* _Work instruction_
The number of lines holding the string "Task" is all that is wanted; count them in the records below.

Data items:
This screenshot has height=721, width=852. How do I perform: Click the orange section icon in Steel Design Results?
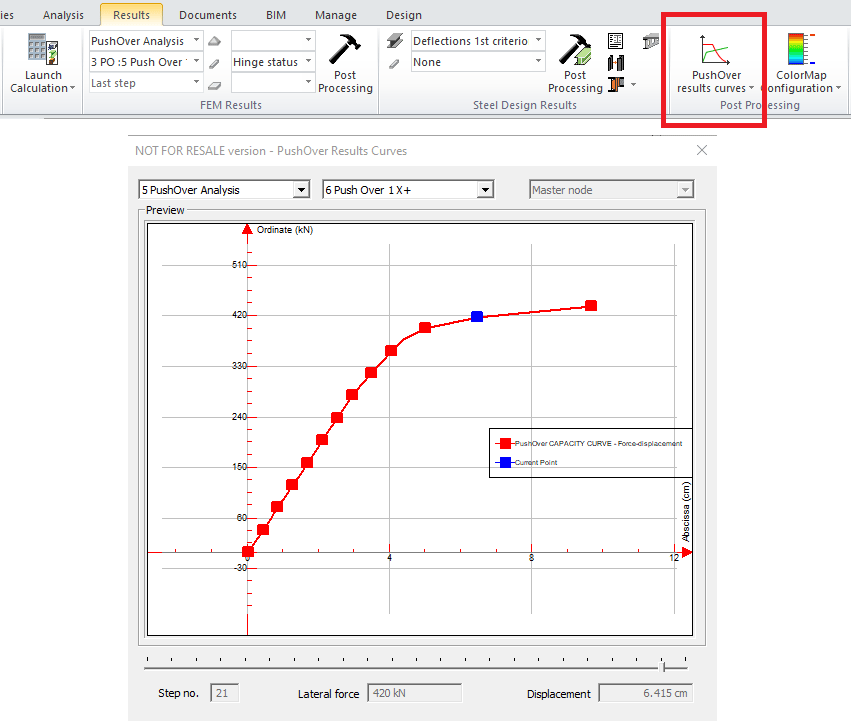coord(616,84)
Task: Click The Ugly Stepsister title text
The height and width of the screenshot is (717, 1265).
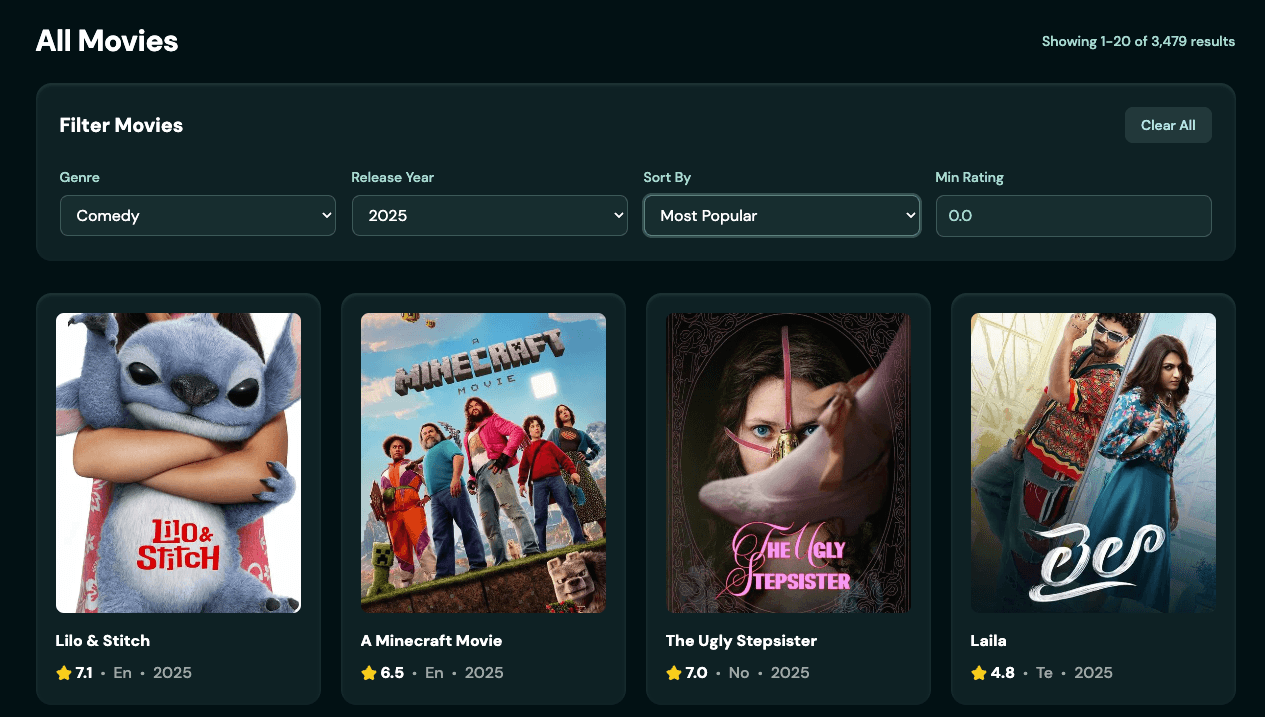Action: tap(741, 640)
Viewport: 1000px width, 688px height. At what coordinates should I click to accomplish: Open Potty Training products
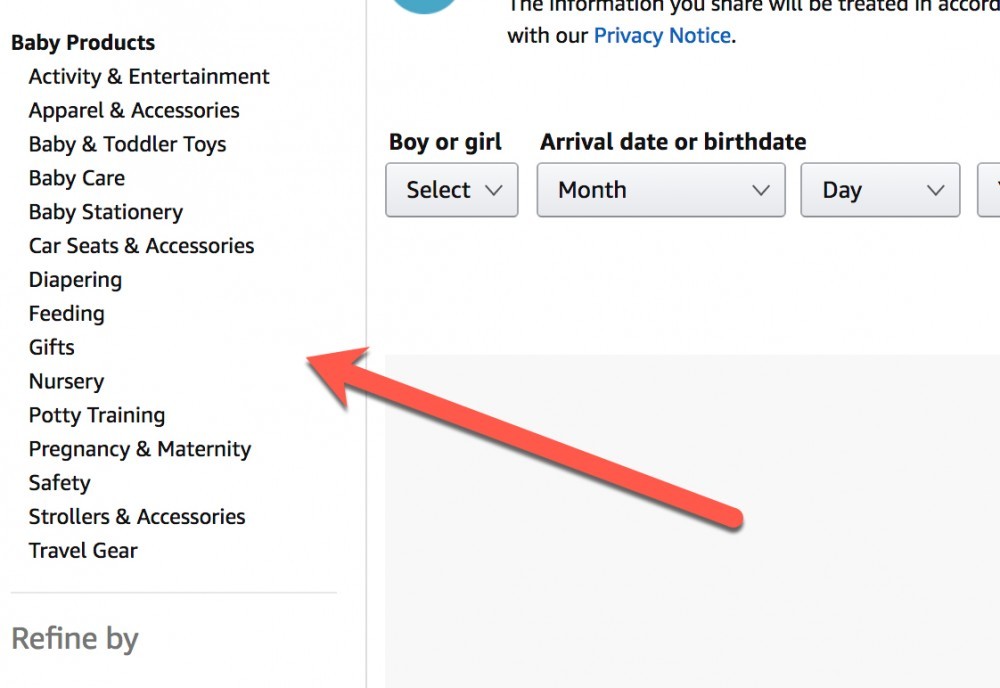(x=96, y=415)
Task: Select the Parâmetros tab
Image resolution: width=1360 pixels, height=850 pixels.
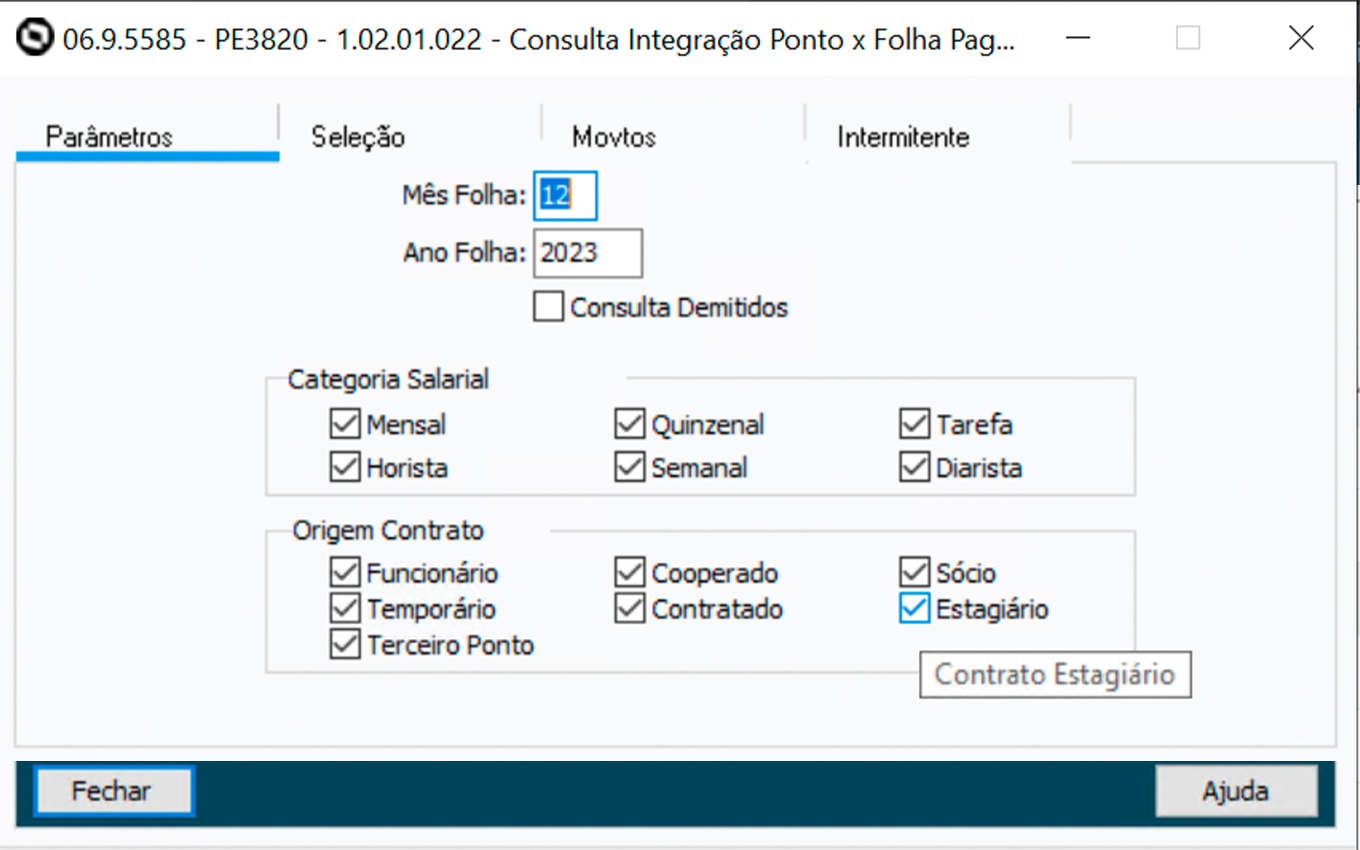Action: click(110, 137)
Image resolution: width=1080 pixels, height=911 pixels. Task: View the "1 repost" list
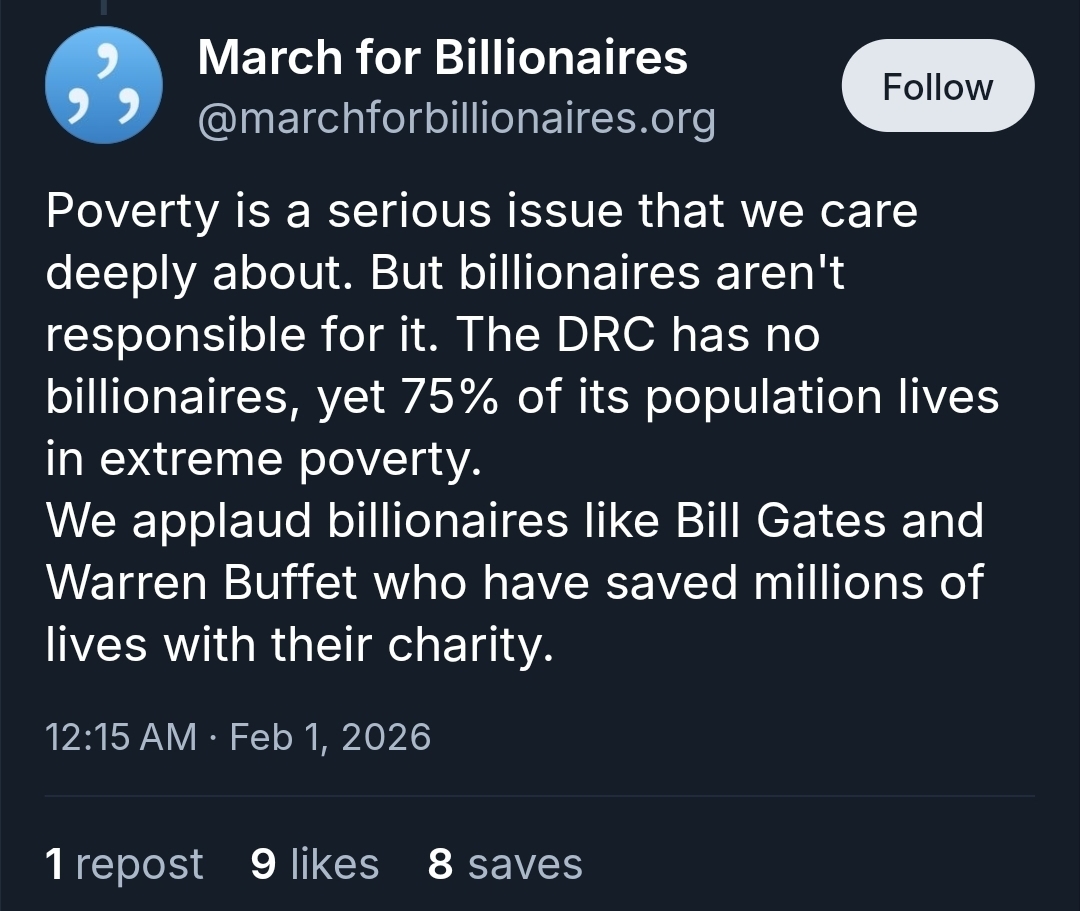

* _Solution to this exercise_
3